Johnson wielded the power of her organization, People for Community Recovery, to advocate for safe environmental conditions in the South Side. Her efforts led to President Clinton’s environmental justice executive order, which held the Environmental Protection Agency accountable for preventing hazardous environments from engulfing underserved communities.

In 1988, the North River Sewage Treatment Plant, located in Harlem from 137th to 145th street along the Hudson River, ignited a lawsuit from one of the first environmental organizations in New York State run by people of color – WE ACT for Environmental Justice.

“Certainly, when we first started, we felt that many of the issues that we were dealing with were a result of systemic racism – the fact that facilities could be moved to a community simply because the land was not as valued, and the people who lived there were not as valued,” said WE ACT Executive Director Peggy Shepard.

The plant was constructed to improve overall water quality in New York City, but many considered it to be a dumping ground in poorer communities. As a result of the lawsuit, WE ACT gained settlement funds to abate the environmental impact of the plant.

The need for environmental justice persists

More recent reports show that what some believe is environmental racism still exists.
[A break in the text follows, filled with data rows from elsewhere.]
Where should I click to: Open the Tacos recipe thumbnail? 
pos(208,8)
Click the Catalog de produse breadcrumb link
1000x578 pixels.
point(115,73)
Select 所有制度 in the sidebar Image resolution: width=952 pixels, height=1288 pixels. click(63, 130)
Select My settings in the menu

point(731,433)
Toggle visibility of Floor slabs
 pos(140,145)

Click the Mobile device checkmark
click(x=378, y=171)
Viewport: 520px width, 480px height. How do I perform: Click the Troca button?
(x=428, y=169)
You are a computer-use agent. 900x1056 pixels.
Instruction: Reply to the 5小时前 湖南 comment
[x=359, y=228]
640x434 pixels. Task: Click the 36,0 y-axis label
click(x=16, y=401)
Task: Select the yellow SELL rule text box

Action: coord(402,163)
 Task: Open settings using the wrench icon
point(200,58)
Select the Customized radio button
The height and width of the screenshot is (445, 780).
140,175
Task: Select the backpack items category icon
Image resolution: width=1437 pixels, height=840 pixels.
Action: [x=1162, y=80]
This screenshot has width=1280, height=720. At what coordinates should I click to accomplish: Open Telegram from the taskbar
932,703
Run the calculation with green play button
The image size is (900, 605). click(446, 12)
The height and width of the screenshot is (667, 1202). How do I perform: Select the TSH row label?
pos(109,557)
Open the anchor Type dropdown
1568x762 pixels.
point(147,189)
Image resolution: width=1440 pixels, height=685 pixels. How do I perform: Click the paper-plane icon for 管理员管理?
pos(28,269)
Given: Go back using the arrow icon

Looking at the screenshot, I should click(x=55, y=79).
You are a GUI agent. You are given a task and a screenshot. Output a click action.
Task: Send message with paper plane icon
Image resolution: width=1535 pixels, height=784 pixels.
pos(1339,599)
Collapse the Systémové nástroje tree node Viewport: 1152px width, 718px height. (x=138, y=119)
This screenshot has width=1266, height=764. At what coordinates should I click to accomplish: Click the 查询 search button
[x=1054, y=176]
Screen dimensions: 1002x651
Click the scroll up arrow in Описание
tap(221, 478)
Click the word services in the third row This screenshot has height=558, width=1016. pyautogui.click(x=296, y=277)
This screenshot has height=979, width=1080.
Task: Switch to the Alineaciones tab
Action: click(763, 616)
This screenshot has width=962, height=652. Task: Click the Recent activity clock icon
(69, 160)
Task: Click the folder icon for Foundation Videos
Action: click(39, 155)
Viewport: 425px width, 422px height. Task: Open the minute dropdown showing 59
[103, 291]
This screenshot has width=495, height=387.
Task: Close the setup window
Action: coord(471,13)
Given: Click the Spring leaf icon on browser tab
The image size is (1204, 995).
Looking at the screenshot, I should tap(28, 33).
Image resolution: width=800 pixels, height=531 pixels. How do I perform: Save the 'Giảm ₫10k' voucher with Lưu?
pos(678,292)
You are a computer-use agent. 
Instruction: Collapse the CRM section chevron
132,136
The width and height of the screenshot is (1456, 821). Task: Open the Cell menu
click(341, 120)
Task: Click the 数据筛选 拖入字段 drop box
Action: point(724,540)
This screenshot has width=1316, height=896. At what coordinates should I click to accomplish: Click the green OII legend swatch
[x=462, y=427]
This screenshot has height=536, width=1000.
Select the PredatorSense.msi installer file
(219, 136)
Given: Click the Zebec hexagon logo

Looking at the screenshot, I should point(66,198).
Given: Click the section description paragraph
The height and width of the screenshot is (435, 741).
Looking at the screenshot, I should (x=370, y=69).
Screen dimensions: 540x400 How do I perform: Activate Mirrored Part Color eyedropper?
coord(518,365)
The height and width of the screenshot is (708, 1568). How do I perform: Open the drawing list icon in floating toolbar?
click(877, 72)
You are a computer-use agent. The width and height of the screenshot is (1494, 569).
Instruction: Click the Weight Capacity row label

The aftermath of Hurricane Katrina emerged as one of the most glaring recent examples of an environmental injustice in national memory resulting from blacks being relegated to dangerous areas. In 2005, the hurricane devastated the Lower Ninth Ward more than anywhere else in the city, a geographically vulnerable, low-lying area of New Orleans with the highest rate of black home ownership. There was also much discussion of the slow aid efforts made to help this largely black population.

Some environmentalists who focus on race also tackle the issue differently by focusing on access to healthy food. One of the most famous food justice advocates, actor Wendell Pierce, co-founded Sterling Farms in New Orleans to provide fresh food to neighborhoods considered “food deserts.” These areas, frequently inhabited by people of color, often have little access to fresh, affordable fruits and vegetables, another detrimental environmental factor.

“These are issues across the country,” Pierce in an interview with NBC News. “When American industries sit on the sideline, me and my partners are saying it’s time to step off the sideline. We’re coming into those neighborhoods. Two thirds of Chicago is a food desert. Eighty percent of the neighborhoods are considered food deserts in the core of Detroit.”

The march towards environmental equality

Environmental justice advocates, or those organizing to support communities who face heavier environmental burdens, are often excluded from green economy policy decicion-making. Thus, they often call for the civil rights principles outlined in the Civil Rights Act of 1964, passed shortly after Dr. King’s famous speech, to be applied to the greater need for environmental equality across the races.

“I can’t speak for any kind of ‘movement,’ but I would say that, although there is greater overall public awareness of environmental inequality than in the past, the pace with which poor Americans are increasingly burdened by dirty energy fallout is getting worse,” Majora Carter, urban revitalization strategist and radio commentator, told theGrio.

The march on Saturday will draw attention to this environmental inequality, activists believe, just as the 1963 march brought attention to social injustices against African-Americans.

Dr. King’s last speech in Memphis before his assassination, “I’ve Been to the Mountaintop,” addressed the plight of sanitation workers in part protesting unsafe workplace environments. As the March on Washington anniversary commemorates Dr. King’s legacy, many hope environmental justice continues to be a part of it.

“The idea that in an age where we have everything from an asthma epidemic to Hurricane Katrina, that Dr. King wouldn’t have been one of the foremost environmental voices in the 21st century, is just absurd,” Jones stated emphatically.